Maddie answered. “It’s the first objection that came to me, too. The key to civilization as we know it really rests on two things, and one of them is the control of fire. How do you refine metal, manufacture a spaceship or tools or do any of a thousand other things when you can’t build a fire, smelt ore, and so on because you’re always underwater?”

“And I just thought of another,” Helen said. “A more fatal one overall, actually, and I have to admit the ‘no fire’ objection is pretty close to fatal. Bemmie was an evolved amphibious form. But there isn’t any land here.”

“Oh, duh,” A.J. said. “There I went coming up with the clever scientific objection and you figure out one that’s so much more basic that I needn’t have bothered. So that’s that; they had to have evolved on a planet that, like ours, had an open water ocean and an oxygen-rich atmosphere, since all indications are they breathed air like ours, and they went from making fire to building starships, breaking the lightspeed barrier to travel across the galaxy. Or at least the local stars.”

“Eh?” Jackie said. “A.J., I seem to remember you accepting – way back on Mars, after we first finished looking over the Vault – that they’d come here using some kind of STL tech.”
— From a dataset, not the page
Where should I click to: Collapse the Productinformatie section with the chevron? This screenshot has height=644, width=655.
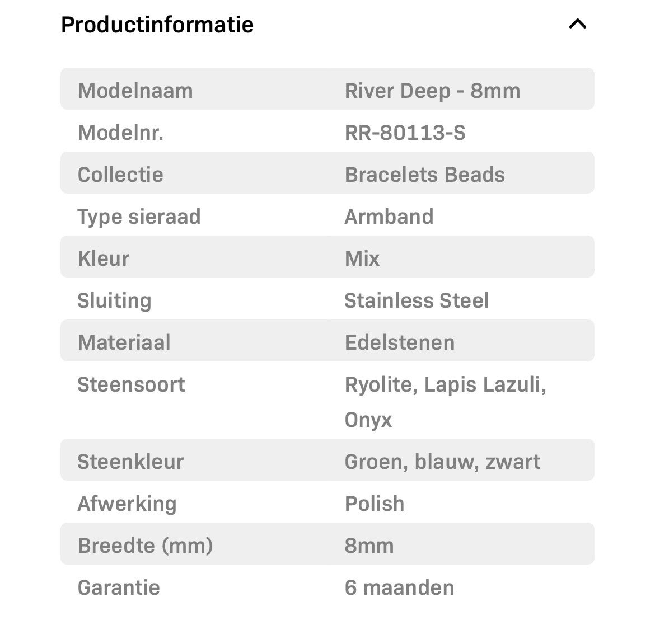(577, 24)
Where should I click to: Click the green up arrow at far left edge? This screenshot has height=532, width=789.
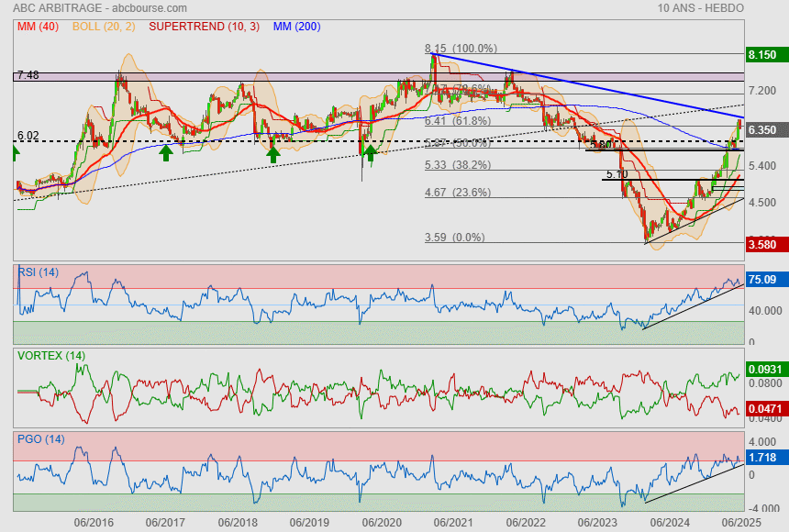click(x=16, y=152)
“I did, but I’ve re-thunk it,” he said. “These guys could come all the way to another solar system with enough stuff to set up at least one and probably two major research facilities. They had enough time and resources involved that they could end up in a major war, and someone who won could do all that and then build the damn Vault as a message … and walk off.” She could see his tiny image shake its head. “No, I reverse my old pronouncement; I’ll bet everything I’ve got that they had something that was either FTL, or that violated some other rule of our known physics enough to make travelling to another solar system no harder than travelling to another planet in this system.”

“So… why didn’t they ever come back here, finish whatever work the side that won was doing?” Joe asked.

“No answer to that yet,” A.J. admitted, “or, rather, there’s about a thousand answers to that and I haven’t really got anything that gives us a clue as to which answer we want.”

“Doesn’t really matter now,” Helen said sensibly. “What’s important is we’re all alive to ask the questions. And that it looks like we’re going to stay that way and keep asking them a while longer.”

“As long as we keep working,” Jackie said, reminding herself as much as everyone else. “Horst, I think we’d better go up and start looking at the areas we’re going to need to prep for Nebula Storm’s lockdown.”

“You and Mia had better do that,” Horst said. “We need to get the first load back to Europa Base so they can build the centrifuge, and I can start bringing Odin back lots of loads of water for Odin to use. It’s time to start launch prep.”

She realized that he was right; if Athena was finished refilling Nebula Storm’s tanks, it was time to start ferrying reaction mass from Europa to Odin. “You’re right. Okay, Mia, let’s get moving!”

She swung out of her chair and propelled herself quickly towards the far exit, where her spacesuit hung on velcro, waiting. We’re really making progress!